Aprovado por decreto presidencial de 26 de Julho, o novo diploma estabelece que, além do Estado, a instalação do CLOD pode também ser de iniciativa privada, podendo ainda este processo ser igualmente de iniciativa da administração local ou de “outras pessoas colectivas de direito público”.

A função do CLOD, segundo o decreto rubricado pelo Presidente da República, consiste no escoamento da produção agro-industrial, alimentar e não alimentar destinada ao consumo, nas melhores condições higieno-sanitárias. Sem prejuízo de ter autonomia administrativa, financeira e de gestão, o processo de instalação e de funcionamento do CLOD é autorizado pelo departamento ministerial responsável pelo comércio, devendo ainda este órgão orientar e acompanhar os serviços prestados pelos operadores da infra-estrutura. No caso de gestão pública, compete ao titular do órgão ministerial, responsável pelo comércio, nomear a administração do CLOD. Algo que ocorre, no entanto, de forma diferente para os privados onde a administração está somente dependente de uma autorização desse órgão.
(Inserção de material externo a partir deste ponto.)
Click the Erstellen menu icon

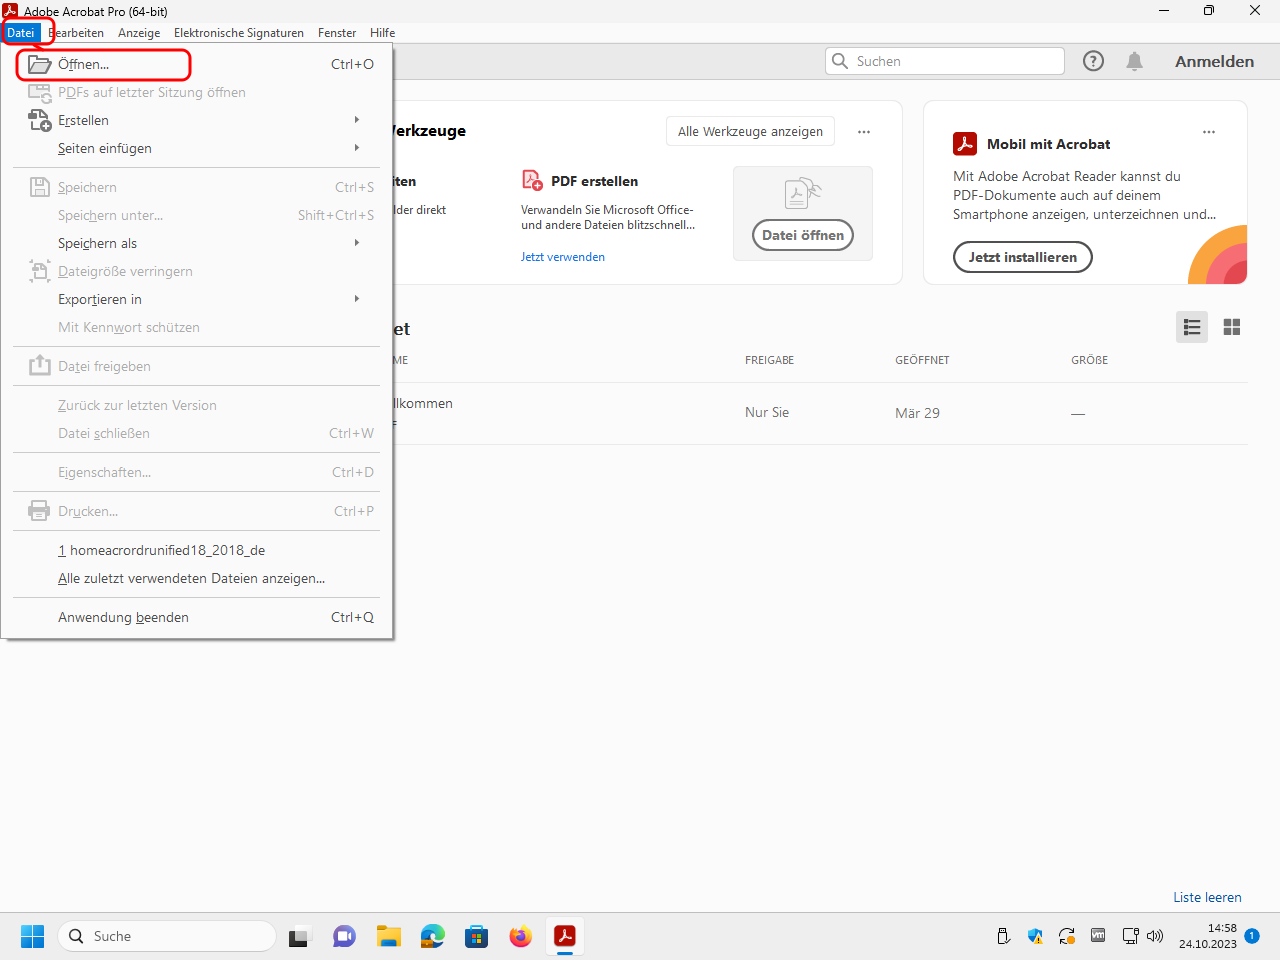(x=39, y=120)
“A gestão privada do CLOD é adjudicada mediante o correspondente concurso público e exercida por via de um contrato de cessão e exploração, o qual define os termos e condições de exercício de gestão”, detalha o diploma. Na gestão da infra-estrutura pública, os administradores são nomeados pelo titular do departamento ministerial responsável pelo comércio, por mandato de três anos prorrogáveis por iguais períodos, até ao limite de dois mandatos. O quadro de pessoal, o organograma e o regime remuneratório da entidade gestora são igualmente aprovados pelo mesmo órgão. Na gestão pública “um dos administradores-adjuntos deve ser membro da administração local ou provincial do local de instalação do CLOD”.

REGULAMENTO INTERNO

Cada CLOD, segundo o decreto, deverá dispor de um regulamento interno próprio definido e aprovado pela administração ou entidade gestora que contenha as normas relativas à sua organização, funcionamento, disciplina e segurança interna.
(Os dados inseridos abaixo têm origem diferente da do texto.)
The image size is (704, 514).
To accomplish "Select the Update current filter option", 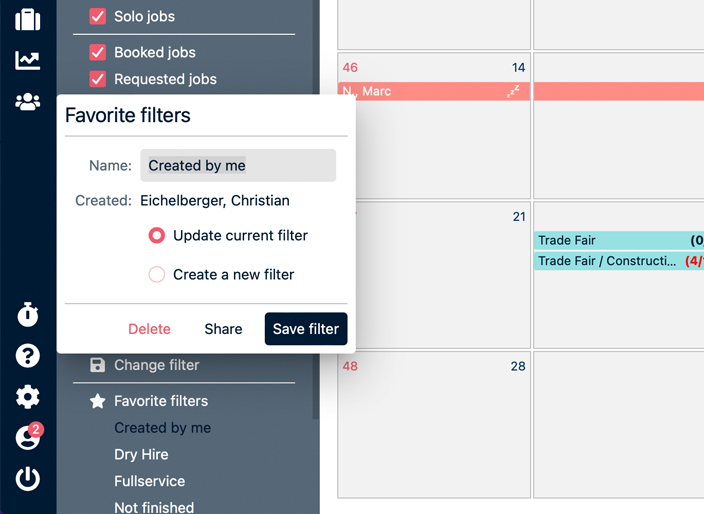I will pos(157,236).
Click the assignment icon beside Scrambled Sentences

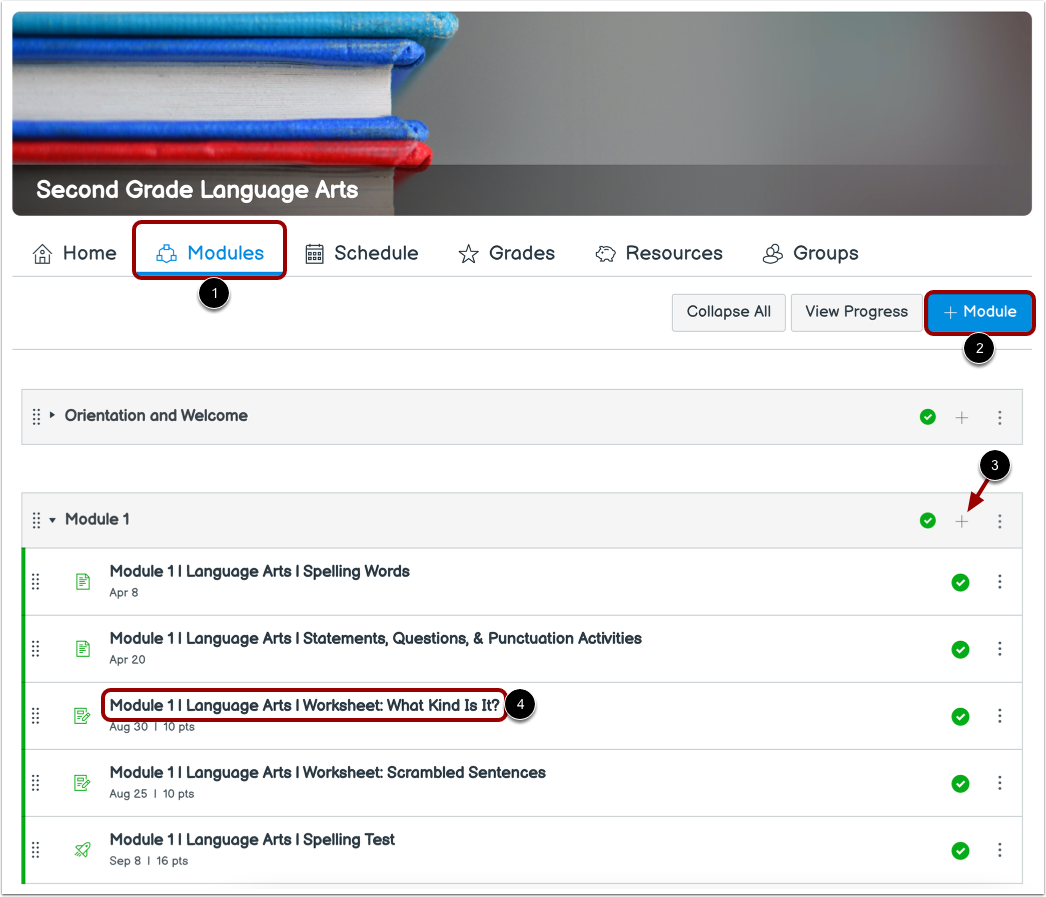pyautogui.click(x=83, y=782)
Aliás, deverá ser nos termos do respectivo regulamento interno que cada administração ou entidade gestora deverá definir o acesso de qualquer operador ao CLOD. “A atribuição de um espaço comercial permanente é formalizada através de contrato escrito celebrado entre a entidade gestora e o operador, no qual se definem o período de utilização, taxas, direitos e obrigações de ambas as partes e demais disposições que se entendam convenientes”, lê-se no decreto.

Nas condições de acesso, o decreto estipula, por outro lado, que a não ocupação de um espaço comercial, no período de tempo definido no regulamento interno, atribuído contratualmente, implica a perda pelo operador de todos os direitos sobre o mesmo, permitindo à entidade gestora a atribuição desse espaço a outro operador.

O decreto define como operadores dos CLOD, “pessoas singulares ou colectivas que cumpram as condições exigidas em regulamento interno que estabeleça as regras de organização, funcionamento, disciplina e segurança interna”.